RDG designed a polished West Texas interior esthetic that reflects a modern yet convenient and comfortable lifestyle. On a nominal budget, we desired a high-impact result for the community – and this was achieved by the design team at RDG.

Brian Robbins
Vice President, Buckner Retirement Services

What This Looks Like in Practice

One real-world example of a small-scale renovation having a big impact is our work with Baptist Retirement Community, in San Angelo, Texas. Seeking to enhance the experience of residents, Baptist Retirement Community and Buckner Senior Services engaged our team to renovate amenity spaces within the Henley-Mabee High Rise for independent living. Following many of the “where and how” points of this article, we worked closely with the client to understand their vision for the community, identify where the deficiencies were and then create a design concept that was both affordable and highly impactful. The resulting design transforms the building’s main lobby and dining spaces to improve efficiencies, enhance wayfinding and ultimately create elevated environments where residents can socialize and connect.

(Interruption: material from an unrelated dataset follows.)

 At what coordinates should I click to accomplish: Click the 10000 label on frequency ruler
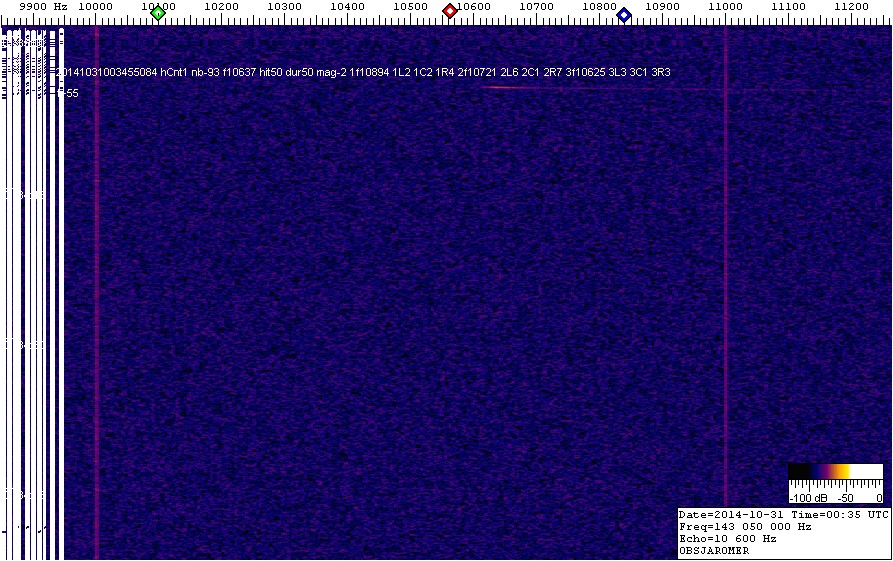click(95, 7)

Before the renovation, the resident lobby, which served as a gathering and living space, felt closed off and disorganized. RDG’s design relocates the front desk from a nearby corridor to a central visible reception desk and, combined with enhanced wayfinding, creates a distinct and welcoming concierge area. The gift shop was relocated out of vacant resident units into the west lobby along the path to the restaurant, a strategic location that places the shop directly adjacent to the visitor entrance to help increase awareness, foot traffic and gift shop sales.

Henley-Mabee High Rise dining room before and after.

Renovations to the high rise have been a welcoming sight to my aging eyes. After living in Baptist Retirement Community’s multi-story apartment-style building for over five years and on campus in a home for over 20 years, I have greatly enjoyed, especially during this pandemic, an engaging, fresh look for where I call home.  This remodel has definitely brightened my outlook on my life and the future of BRC

Corine Music
Resident at Henley-Mabee High Rise

As evidenced by our work on the Henley-Mabee High Rise, upgrading a facility so it feels fresh and modern is entirely within reach. The planning and design process we’ve outlined here provides a roadmap for renovation strategies that can have a significant impact – both on the space itself and on the people it serves.